Curta Paranagua 2024

Deus é Mulher e seu Nome é Petúnia

(Des)fracasso

Por Felipe Novoa

Durante o Festival do Rio 2019

Deus é Mulher e seu Nome é Petúnia

“Deus é Mulher e seu Nome é Petúnia” é um filme sobre opressão sistemática e uma rebelião inconsequente. A protagonista Petúnia (Zorica Nusheva) é uma mulher socialmente vista como fracassada; é desempregada, com um diploma virtualmente inútil num país praticamente irrelevante, já com 32 anos morando com os pais e com sobrepeso.
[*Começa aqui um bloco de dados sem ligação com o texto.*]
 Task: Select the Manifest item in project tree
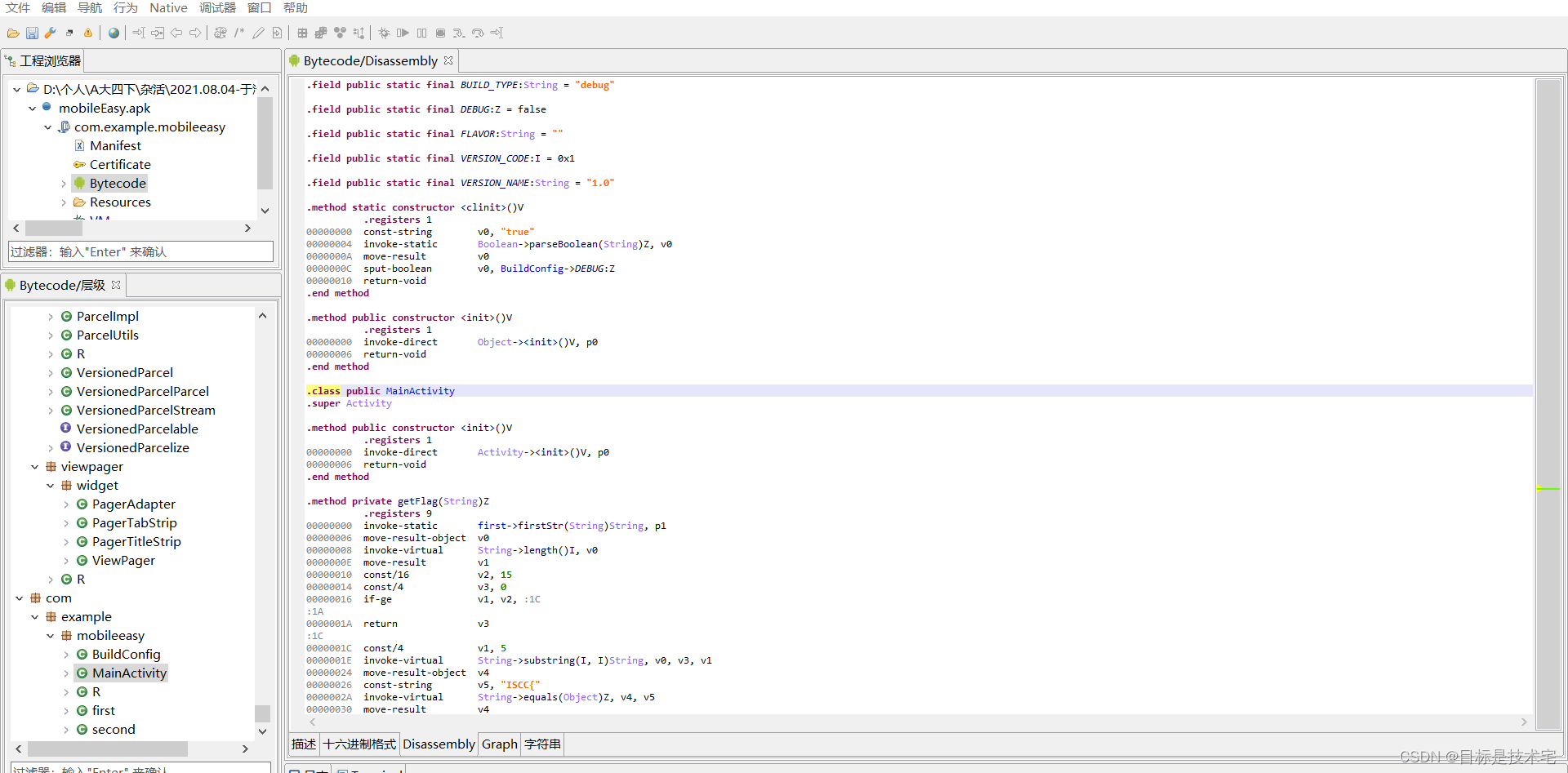[115, 146]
Todos esses pontos “negativos” são amplificados pela falta de apoio materno e por uma existência desprovida de sentido.

Estranho, intimista, honesto, revelador, quase documental, explícito, deprimente, realista: todas essas palavras podem definir “Deus é Mulher e seu Nome é Petúnia” mas nenhuma delas consegue exprimir o mesmo que essa experiência de 100 minutos te apresenta. É um filme realmente estranho, mas dotado de uma aura de sensibilidade que te prende até ser quebrada por um erro simples porém mortal, a história não é tão interessante assim e perde a mágica faltando cerca de 20 minutos pro final do filme.

Entretanto, apesar da estagnação do plot da pra se ver um brilhantismo na mensagem central do filme: mulheres são tratadas como inferiores diária e constantemente. Só isso, só essa exposição gráfica, precisa e devastadora da experiência de uma mulher falha e esmorecida já basta para mostrar em que a diretora Teona Strugar Mitevska estava pensando quando dirigiu e escreveu o roteiro. Esse tipo de história é pessoal demais pra ser apenas algo que foi pensado para um filme, é uma experiência pessoal.

A protagonista Petúnia é um exemplo. Seu enredo é inventado mas o que ela passa é a pura verdade, sua mãe tem vergonha dela, a sociedade onde ela está inserida é machista, preconceituosa, obtusa, presa em tradições e ritos arcaicos. Ela se vê literal e alegoricamente presa a um lugar onde não pertence, numa delegacia, presa a regras que ela não concorda em seguir e que não escreveu, presa a uma cidade triste fadada a depressão. Quando Petúnia se joga da ponte e pega a cruz ela representa todos os nossos impulsos reprimidos, todo o nosso ódio ao establishment todas as pequenas autocorreções que nos impomos. Ela está sendo espontânea mas sem entender o porque disso, ela cede a um acesso e age sem pensar. Quem nunca?

Os hooligans macedônios que a perseguem são mais do que apenas seus algozes, eles são o estado, eles são a sociedade, eles são as autoridades, o diretor do colégio, o pm fascista nas ruas, a igreja, o próprio deus. Eles são toda forma de dominação e retaliação que pode sobrevir sobre nós. “Deus é Mulher e Seu Nome é Petúnia” é um filme sobre rebelião, sobre se encontrar na posição de iconoclasta, talvez até anarquista quiçá. Petúnia a princípio usa sua inteligência para rebater os policiais que tentam lhe tomar a cruz mas depois ela parece entender q o fato dela ter a cruz ou não não importa mais. Ela já semeou a dúvida na cabeça das pessoas, ela já questionou uma regra cristã ortodoxa, ela já criou o princípio do equivalente feminista de uma primavera árabe na Macedônia do Norte.

Todas as mulheres que aparecem no filme parecem passar pelos mesmos problemas, todas estão relativamente infelizes com as suas existências, todas parecem querer provar algo ou receberem alguma garantia de um amanhã melhor. Esse descontentamento com a vida é um reflexo do que é a experiência feminina nos Bálcãs. A vida é dura, não existe muitas possibilidades de ascensão social, a figura feminina é vista como um acessório  e propriedade do homem mais do que como um ser imbuído de inteligência e direitos. O abuso psicológico e sexual que Petúnia sofre durante a entrevista de emprego é um exemplo claro disso, ela é só mais uma desempregada, só mais uma precisando de ajuda, só mais uma mulher descartável.

Praticamente todos os homens no filme salvo o jovem policial Darko e o pai de Petúnia são um problema para ela, todos eles representam e atuam como pessoas que não querem seu bem estar, seus direitos prevalecendo. O interessante é notar justamente essas duas figuras: um policial e o pai, dois homens que são considerados autoridades intocáveis cada um no seu lugar, seja nas ruas ou em casa. Mas esses são amáveis com ela, são compreensivos e até bondosos, eles são uma “falha” no patriarcado, eles são exemplos  de uma nova era.

Tudo isso, toda essa análise psicológica pode ser resumida em algo simples: chegou a hora da mudança, uma nova deusa nasceu e seu nome é Petrúnia… amém.